Hay días que pienso que te sueño y he soñado que te pienso de día. Hay veces creo no existes y otras te siento tan real y mío, que no entiendo por qué no irrumpes en mí rasgándome las venas para convertirte en torrente de vida y así abras brechas en las profundidades secretas y tibias de mi alma.
No sabes que desde tiempos inmemoriales, antes que el ave cantara al alba y que la flor estirara sus pétalos para bañarse con la brisa del arroyo que nace de la montaña, ya esperaba por ti, con la misma paciencia del céfiro que aguarda cese la lluvia para salir luego a acariciar la pradera.
Aprendí a pensarte en voz baja, pero hay noches que en un grito silencioso se me escapa tu nombre, conociendo tu existencia sólo una nube errante, un grupo de silentes estrellas, el sereno que se cuela por la ventana y mi almohada, a quienes les hablo de ti hasta que sombras somnolientas se cuelgan de mis párpados y nuevamente vuelvo a soñar que te sueño.
A veces, cuando mis letras cansan y hasta mis propias palabras aburren, me vuelvo refugio de melancolía y callo al silencio hacinándolo en una gaveta del buró, de la que en ocasiones se escapan gemidos, anhelos, lamentos… una canción, esa que enhebra suspiros a la aguja del olvido que pronto ha de remendarme el corazón.
Sola, a la sombra de elegías ajenas, veo lo ilusa que soy sujetando sus versos entre las manos, y de nueva cuenta su sentimiento forma un río caudaloso en mis venas haciendo temblar los límites de mi pasión, pero a la vez, extinguiendo mi escaso suministro de verdades y sueños, creyéndome huérfana de todo y decepcionada de todos, principalmente de mi.
Bajo entonces la voz a los sótanos del alma, me amparo en el mar de mis emociones y decido alejarme de ti, porque de alguna forma, mansa y dulcemente, me hieres, sintiendo morir bajo el vientre de la silente noche, porque en horas como ésta, de puntual soledad, aún me dueles.
Creí que nada podría vencer la fe de mi palabra, ni la fuerza de mi razón. Que con estratagemas podría ganarle a la vida evadiendo sus males de amor. Pero una vez más, de manera imprevista –como se place hacerlo-, ha conseguido despeñar un alud sobre mi ingenuo corazón. Sabida que el amor es una enfermedad sin remedio; una semilla al viento que llega, florece, marchita y se va, dejé que su avalancha me arrastrara, y sentí de nuevo el cálido abrazo del sentimiento y el dulce aroma de la ilusión.

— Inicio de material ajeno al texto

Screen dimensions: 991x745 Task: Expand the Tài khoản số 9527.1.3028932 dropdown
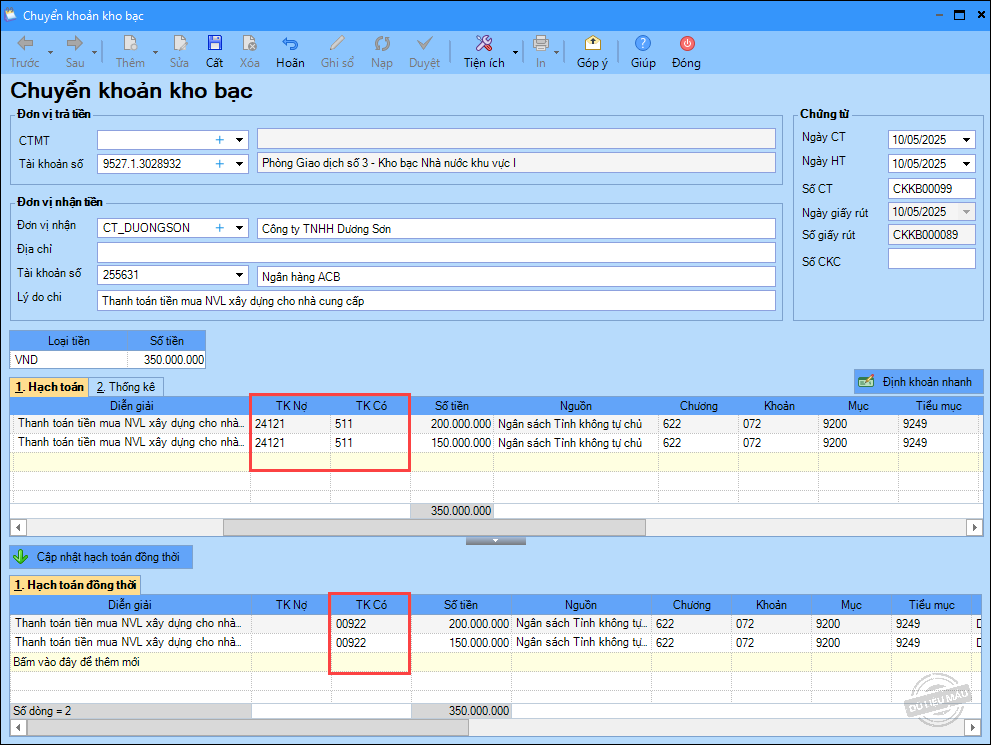pos(240,164)
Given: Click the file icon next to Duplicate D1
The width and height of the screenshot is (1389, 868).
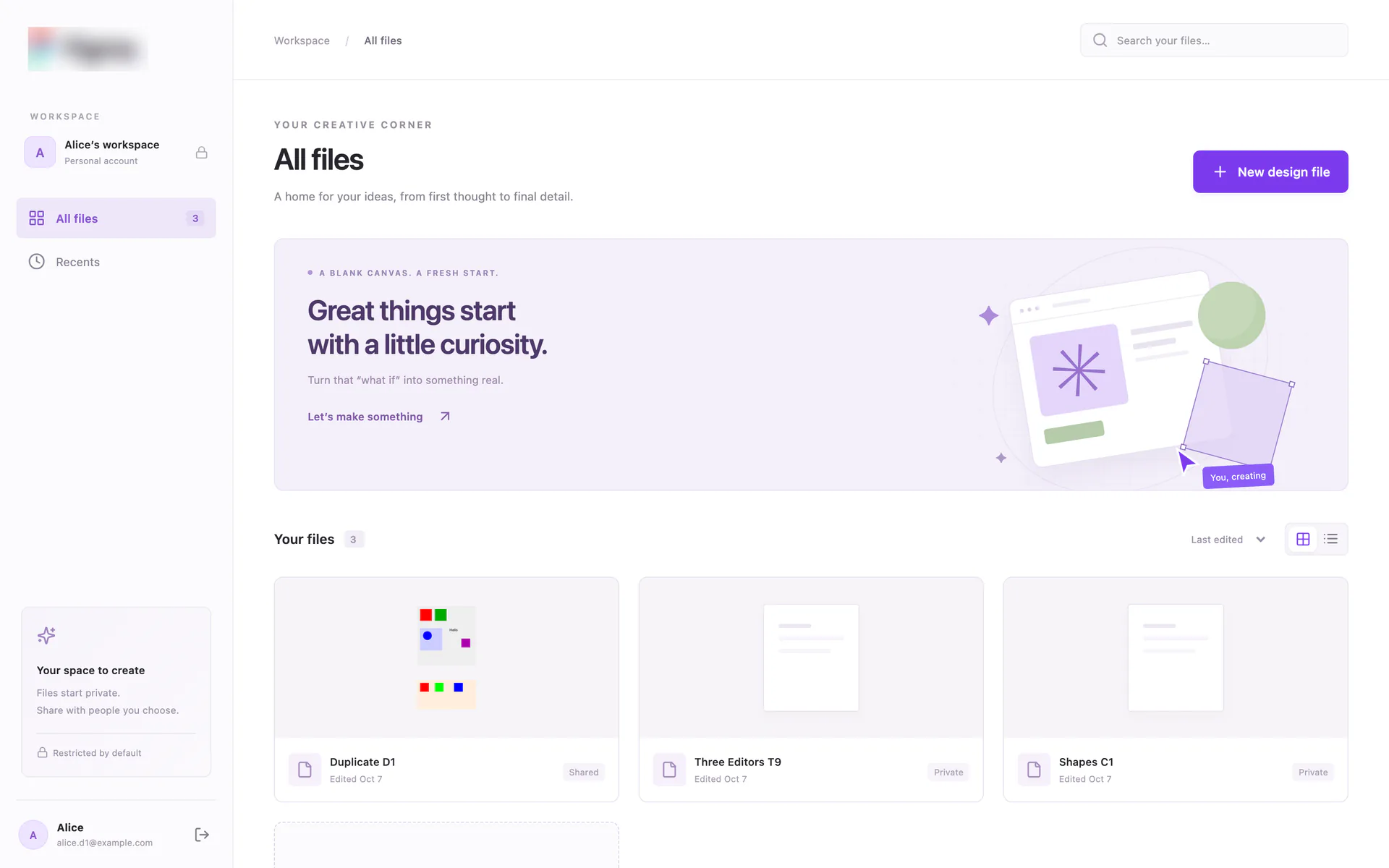Looking at the screenshot, I should (x=305, y=770).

Clínicamente, mi caso es grave: no como, poco duermo, me acompaño del silencio para hablarle de ti y en la obscuridad, tallo a golpe de formón tu bella imagen de ángel que tengo grabada claramente en el fondo de mis pupilas y que contemplo desde mi nocturna existencia.
Absurdamente te amo, hoy, esta noche, mañana... Y quisiera escucharas lo secretos que guardan mis ojos cuando te veo, regalarte una estrella fugaz para que la decores con tu nombre y la sitúes luego en una nueva constelación creada y garantizada por algún dios.
No obstante, me duele de pronto la ausencia, porque siempre estoy sola de ti, de este mar al que nunca llegará tu marea, porque entiendo que jamás entrarás en mi verdad, que siempre estaré más allá de tus ojos, en el cetrino territorio donde quiso comenzar mi alma.
Aún así, sigo soñando, aguardando la misma hora, contemplando la misma luna para encontrarte en ella. Quizá no entiendas el anhelo de mis labios huérfanos o mis torpes palabras en las que me refugio para ahuyentar la soledad. Al final, eres tú y no yo quien vive en mi mente, y soy yo la que vive exiliada de tu cuerpo, de tu boca, de tus besos, de tu tiempo y de tu vida.
Fácil sería amar a otro y saciar esta sed, pero no puedo. Te amo por principio y convicción, (como no creí volver amar) y aunque tu corazón nunca se abra en el mismo instante que el mío, esperaré con la paciencia del naufrago a que la corriente de tu río se calme en mis venas, y que el olvido relegue todo trayendo la desesperanza del alba, cuando por las noches me duerma con la única certeza que despertaré.